EXERCISE DIRECTIONS → Reproduce nothing but the lines from the one containing "Given: Print the map with printer icon" to the end of the records below, each exactly as written.

DATA EXCERPTS →
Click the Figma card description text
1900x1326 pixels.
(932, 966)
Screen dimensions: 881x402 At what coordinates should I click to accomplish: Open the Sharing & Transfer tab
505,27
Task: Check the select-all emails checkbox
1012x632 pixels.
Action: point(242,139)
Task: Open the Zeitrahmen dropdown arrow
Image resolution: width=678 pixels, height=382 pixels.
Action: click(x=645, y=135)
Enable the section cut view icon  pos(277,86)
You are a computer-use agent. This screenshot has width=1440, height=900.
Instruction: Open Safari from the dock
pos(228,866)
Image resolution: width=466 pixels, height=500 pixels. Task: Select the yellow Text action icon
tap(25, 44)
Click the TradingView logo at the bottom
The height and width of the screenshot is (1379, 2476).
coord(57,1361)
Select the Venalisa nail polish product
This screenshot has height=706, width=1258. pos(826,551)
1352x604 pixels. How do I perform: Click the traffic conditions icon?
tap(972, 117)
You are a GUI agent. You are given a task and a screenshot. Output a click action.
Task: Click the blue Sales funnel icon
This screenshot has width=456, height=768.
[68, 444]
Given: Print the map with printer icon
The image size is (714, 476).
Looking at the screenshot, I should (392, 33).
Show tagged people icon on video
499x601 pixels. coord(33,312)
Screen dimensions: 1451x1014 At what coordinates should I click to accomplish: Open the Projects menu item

SOLUTION TO THE EXERCISE →
Given: Print the map with printer icon
The image size is (714, 476).
Looking at the screenshot, I should (392, 33).
Show tagged people icon on video
499x601 pixels. coord(33,312)
Screen dimensions: 1451x1014 At what coordinates should I click to accomplish: Open the Projects menu item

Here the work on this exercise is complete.